An independent firefighter organisation has criticised aspects of a state government-initiated review on the response to the Tathra bushfire.
Earlier this month, the review by former Australian Federal Police Commissioner Mick Keelty said call and dispatch processes for the blaze that swept through Tathra and its district on March 18 were “flawed and in need of urgent reform”, and the state’s two fire services the Rural Fire Service (RFS) and Fire and Rescue NSW were plagued by “animosity and mistrust”.
In a media release from last week, NSW Volunteer Fire Fighters Association (VFFA) president Mick Holton said the terms of reference in the review did not address the “root causes” of the bushfire to provide the best possible service delivery to the community of NSW.
He also said the way both commissioners allowed middle management to take the blame for the issues raised in the review was “nothing short of treachery”.
“Any decent leader would accept blame, then work towards changing cultural issues that exist,” he said.
Speaking to Bega District News on Monday, Mr Holton agreed there were “isolated pockets of that turf war on the ground”, but thought it was inappropriate for the commissioners to “divide” middle management and blame them for the situation.

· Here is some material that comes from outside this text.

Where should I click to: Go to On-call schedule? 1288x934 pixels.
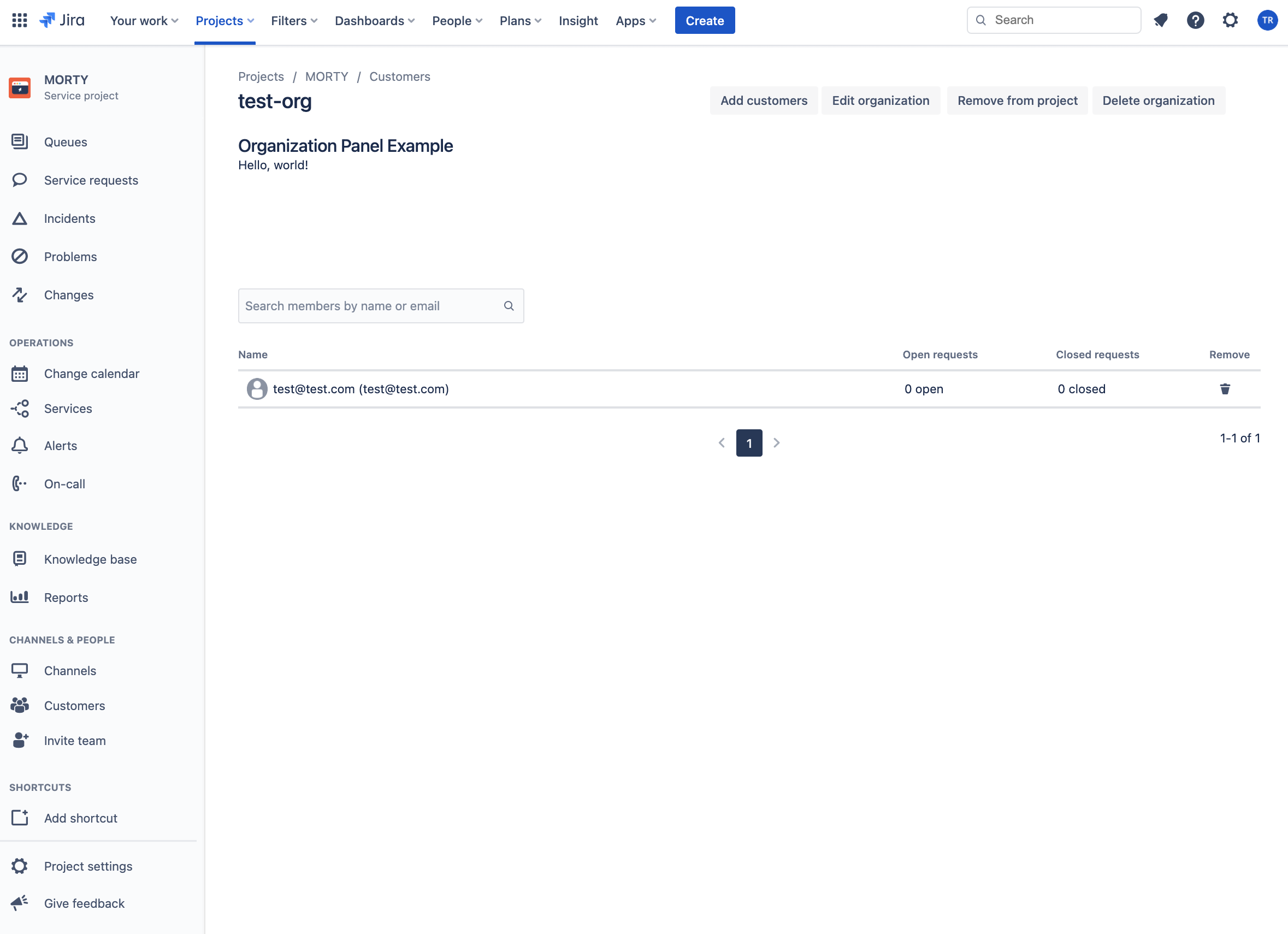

“It’s wrong to claim all firefighters get on well. But generally speaking most firefighters on the ground, regardless of what badge they have on their shoulder, are there for the right reasons and want to get the job done,” Mr Holton said.
One recommendation from the Keelty review was to establish a more centralised, fully integrated single call-and-dispatch centre for all state emergency services.

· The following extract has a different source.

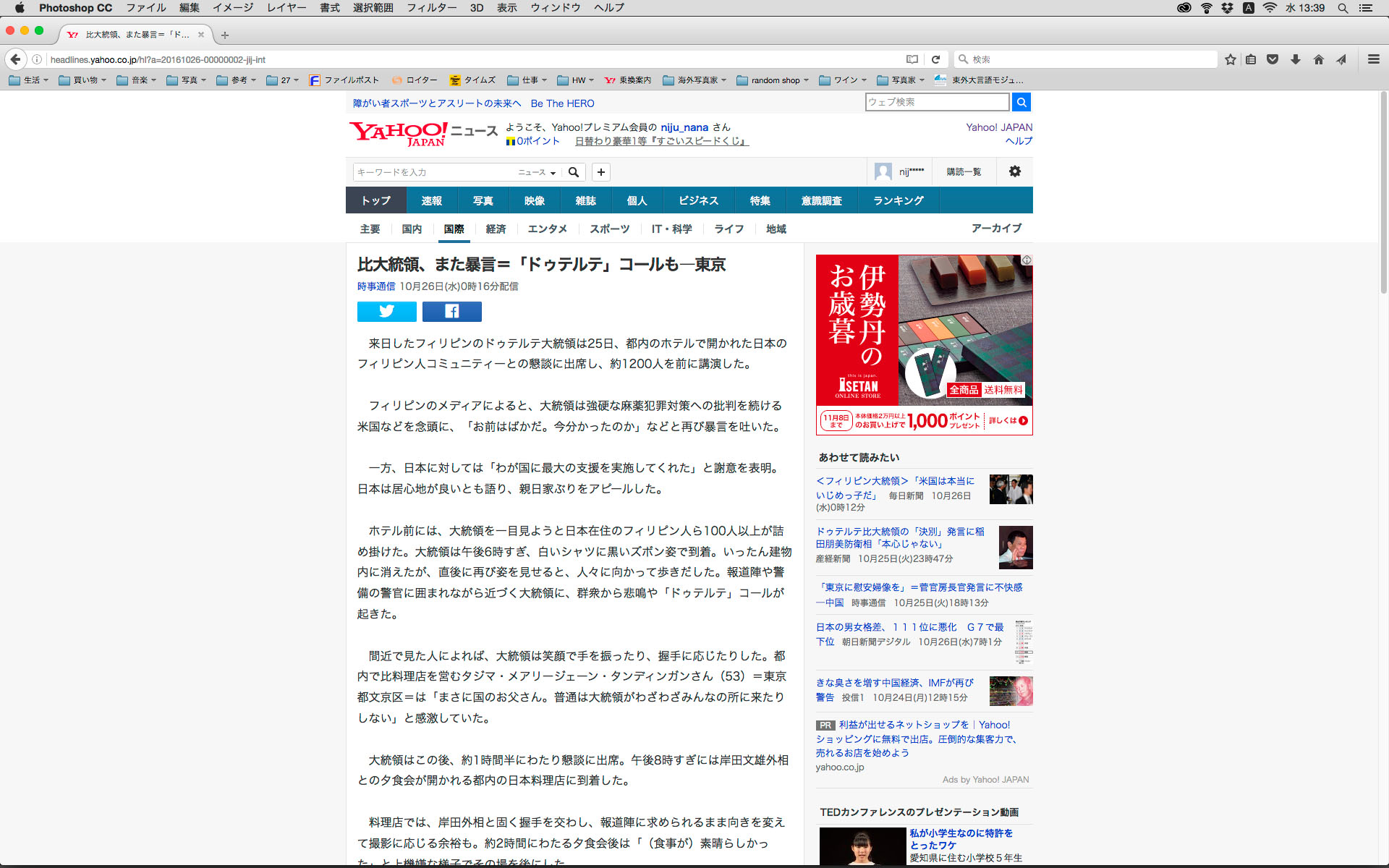Bookmark this page with star icon
The height and width of the screenshot is (868, 1389).
(x=1230, y=60)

In his media release, Mr Holton said the VFFA supported a civilianised call and dispatch centre, but was concerned if it were to be linked to a possible future move of the RFS communications centre this location would be “too close to RFS influence and will only serve to exacerbate the turf war issues”.

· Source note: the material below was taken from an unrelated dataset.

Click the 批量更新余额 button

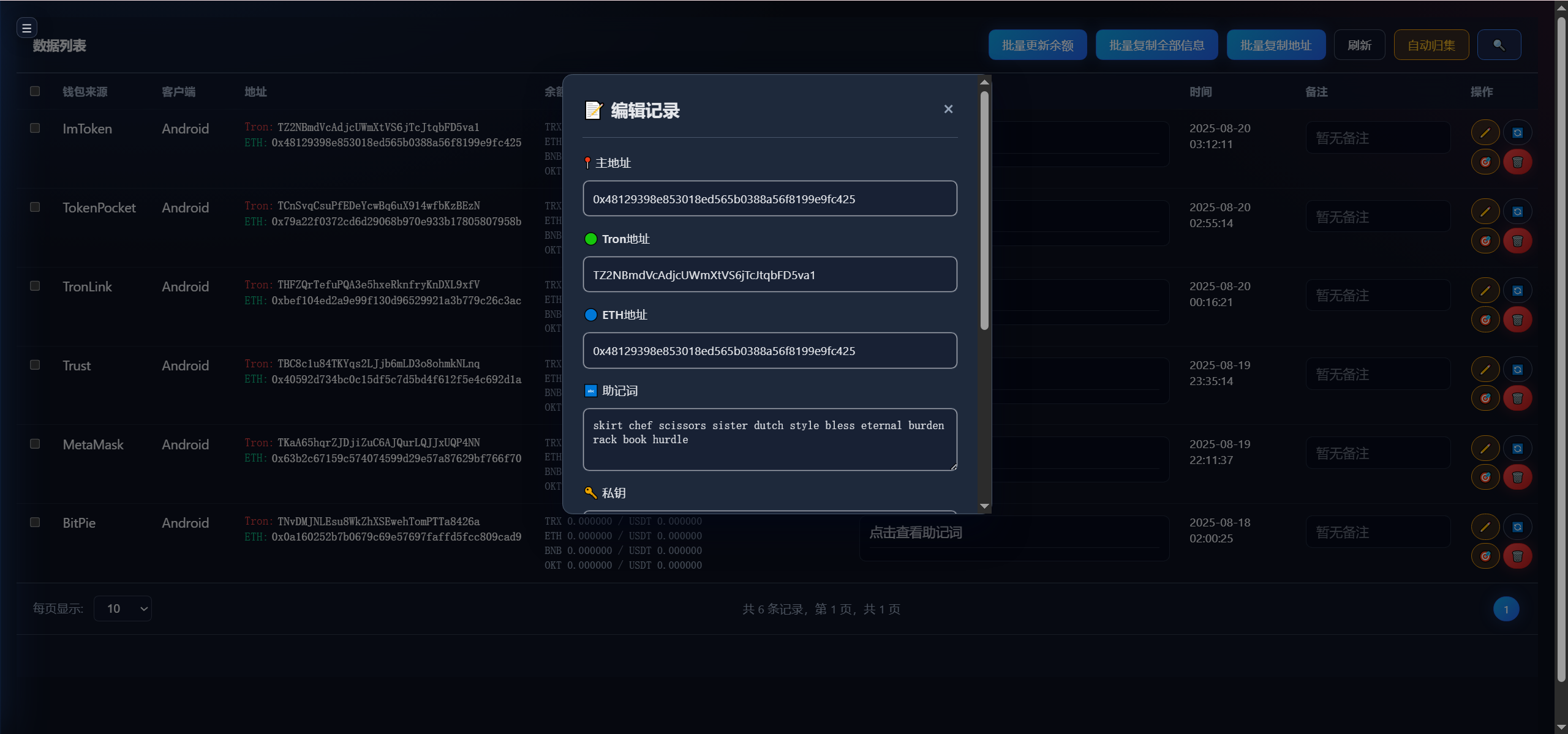pyautogui.click(x=1038, y=45)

Also, Mr Holton said the review utilised “dangerous false concepts” made from not knowing the land and both fire services would benefit from consulting with Indigenous Australian land management experts.
The RFS and Fire and Rescue were contacted for a response to Mr Holton’s claims, replying with a joint statement that read in full:
“A joint statement from the Commissioners of Fire and Rescue NSW and NSW Rural Fire Service (NSW RFS) earlier this month welcomed the release of the independent report of the Bega Valley fires and all 12 recommendations will be referred to the Emergency Services Board of Commissioners to progress and implement.”